Creativity and enterprise can flourish even in captivity. These are not caged by four walls. The mind and spirit are always free to explore avenues beyond the surroundings. Furniture, multi-purpose bags, kitchen apparel, storybooks, wall hanging storage for children to packaged ready-to-eat food… these are not things you would generally associate with jail inmates. But the recent ‘Jail Se’ exhibition mounted by the NID in collaboration with the Gujarat State Prison Department (Sabarmati Central Jail) showed that there is more to the identity of jail inmates than their crimes.
The initiative was brought together by the post-graduate students of Furniture and Interior design at the NID and was guided by associate senior faculty Pravin Sinh Solanki.
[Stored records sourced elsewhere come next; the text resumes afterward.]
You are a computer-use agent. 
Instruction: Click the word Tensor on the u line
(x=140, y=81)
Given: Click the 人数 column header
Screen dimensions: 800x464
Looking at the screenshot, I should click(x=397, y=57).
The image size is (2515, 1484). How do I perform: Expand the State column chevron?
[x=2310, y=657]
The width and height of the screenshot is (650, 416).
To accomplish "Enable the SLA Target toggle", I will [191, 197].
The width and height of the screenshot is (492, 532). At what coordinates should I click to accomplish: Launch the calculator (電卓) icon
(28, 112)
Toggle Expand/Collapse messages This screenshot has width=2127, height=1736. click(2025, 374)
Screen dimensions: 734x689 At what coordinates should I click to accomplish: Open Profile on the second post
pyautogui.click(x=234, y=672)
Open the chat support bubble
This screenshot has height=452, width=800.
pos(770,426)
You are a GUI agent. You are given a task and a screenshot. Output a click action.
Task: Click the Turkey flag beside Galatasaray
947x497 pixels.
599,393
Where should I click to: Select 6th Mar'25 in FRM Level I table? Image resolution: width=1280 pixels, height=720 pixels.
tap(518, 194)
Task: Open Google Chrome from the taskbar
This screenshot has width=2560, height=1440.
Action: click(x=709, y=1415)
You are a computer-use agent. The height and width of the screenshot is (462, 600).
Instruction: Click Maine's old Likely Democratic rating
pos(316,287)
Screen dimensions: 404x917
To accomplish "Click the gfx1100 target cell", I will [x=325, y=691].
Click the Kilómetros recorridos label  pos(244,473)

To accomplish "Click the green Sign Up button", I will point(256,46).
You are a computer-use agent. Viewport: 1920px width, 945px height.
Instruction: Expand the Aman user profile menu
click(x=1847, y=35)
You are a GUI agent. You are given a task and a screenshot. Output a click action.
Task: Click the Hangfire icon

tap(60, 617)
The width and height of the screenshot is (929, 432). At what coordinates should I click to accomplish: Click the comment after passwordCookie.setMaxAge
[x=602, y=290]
It was created under the aegis of ‘Guj Pride’—a state government-led organisation to encourage employment of the central jail inmates through various approaches such as baking, textiles, weaving furniture, and binding press. All the products at the ‘Jail Se’ exhibition were developed by prison inmates with some professional help and guidance from the NID team.
Talking to Vibes of India, Deva, a student of NID, shared his experience of visiting jails as part of the collaboration. “The reel life had created an image of an incarcerated man like someone to be scared of. But when we entered the prison premises we realised that the inmates were just like common people. Sure they had made a mistake or two, but they too yearned for a second chance in life. They craved an identity beyond that of a prisoner and wanted to showcase their skills to the outer world. Don’t we all deserve a second chance when we falter?” he asked.
While the craving for an identity as a skilled person was there in most of the inmates, it was a task for the NID team to zero in on how best to showcase them. The team studied the various machines and materials used by the jail inmates and tried to gauge their skills while merging them with available resources.
There were many items being produced within the jail premises by the inmates. But due to poor packaging and lack of proper hygiene, these were not attractive enough to be able to reach an appreciative market. To fix the lacunae, the NID team designed a logo along with proper packaging that would present the items manufactured by the inmates professionally to people.
Aashish Khaire, a final year post-graduate design student of NID, who created the ‘square chair’ as part of the exhibition, talked to Vibes of India about overcoming hurdles while helping the inmates. “Furniture manufacture generally requires highly skilled labour because the designs are not easy. Needless to say, the furniture manufacturing unit in the jail was the least appealing to the inmates. We tackled the issue by guiding unskilled inmates to produce furniture with minimal training. We made use of simple ways of cutting and drilling that eliminated the need for skilled training. And we achieved this by using the available machines in the jail. Even the canvas backrest and seating of the chair was created by the inmates,” he said.
As they say, if you put your mind to it, nothing is really impossible.